* Data records
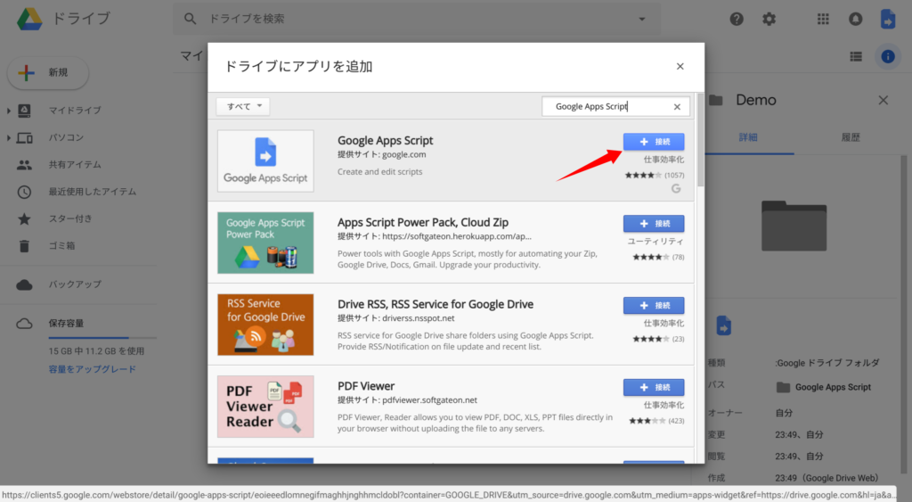Screen dimensions: 912x502
Task: Open the すべて category dropdown
Action: coord(242,106)
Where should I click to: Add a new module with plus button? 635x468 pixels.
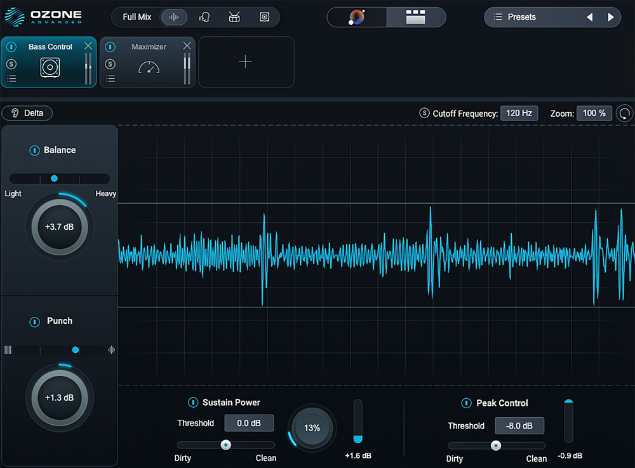pos(245,62)
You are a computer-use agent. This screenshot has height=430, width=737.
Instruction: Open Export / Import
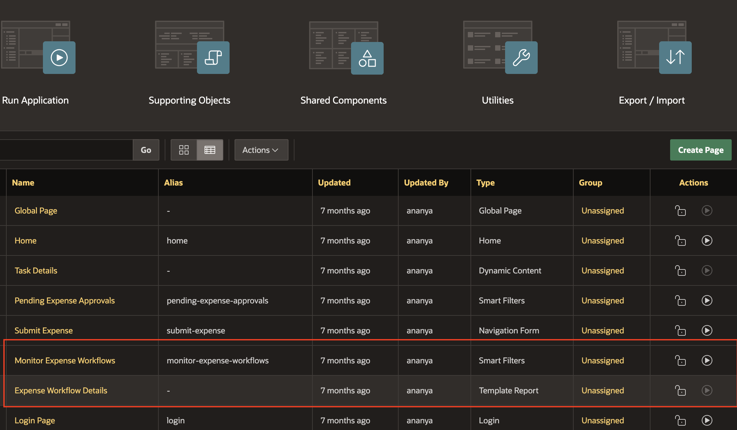click(675, 57)
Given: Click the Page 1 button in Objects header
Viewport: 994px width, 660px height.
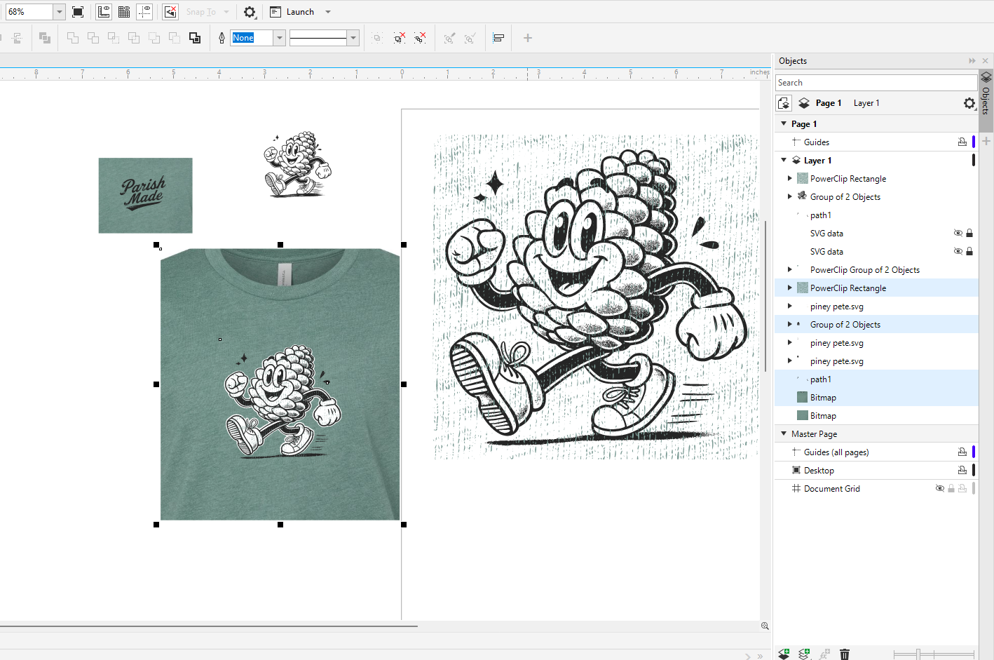Looking at the screenshot, I should (x=828, y=103).
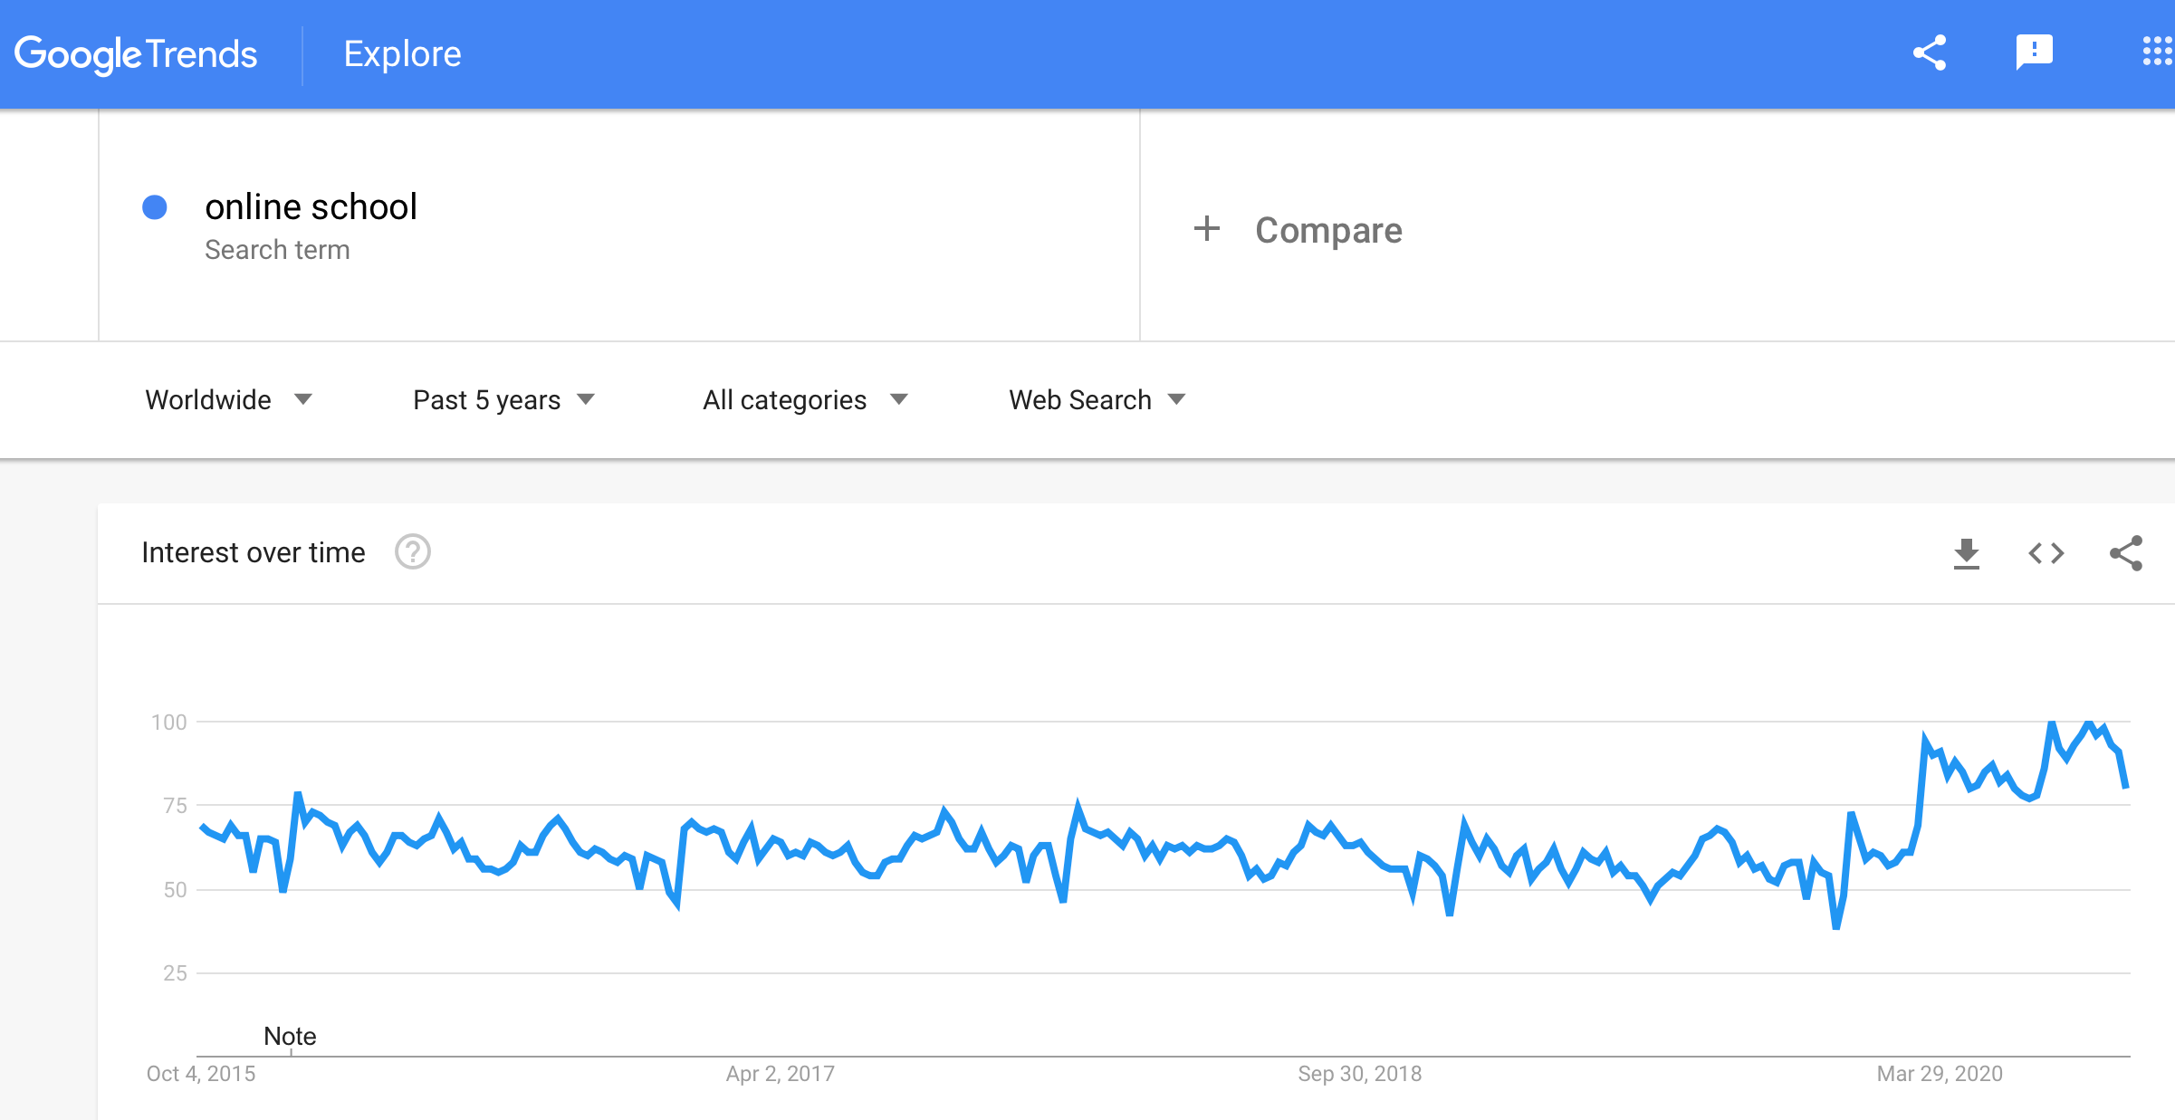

* TASK DETAILS
Copy out every line of the records word for word, omitting the pictures.

* OUTPUT OF THE EXERCISE
Screen dimensions: 912x502
Task: Open the すべて category dropdown
Action: coord(242,106)
Where should I click to: Add a new module with plus button? 635x468 pixels.
pos(245,62)
You are a computer-use agent. This screenshot has height=430, width=737.
Instruction: Open Export / Import
click(675, 57)
Given: Click the Page 1 button in Objects header
Viewport: 994px width, 660px height.
Looking at the screenshot, I should (x=828, y=103).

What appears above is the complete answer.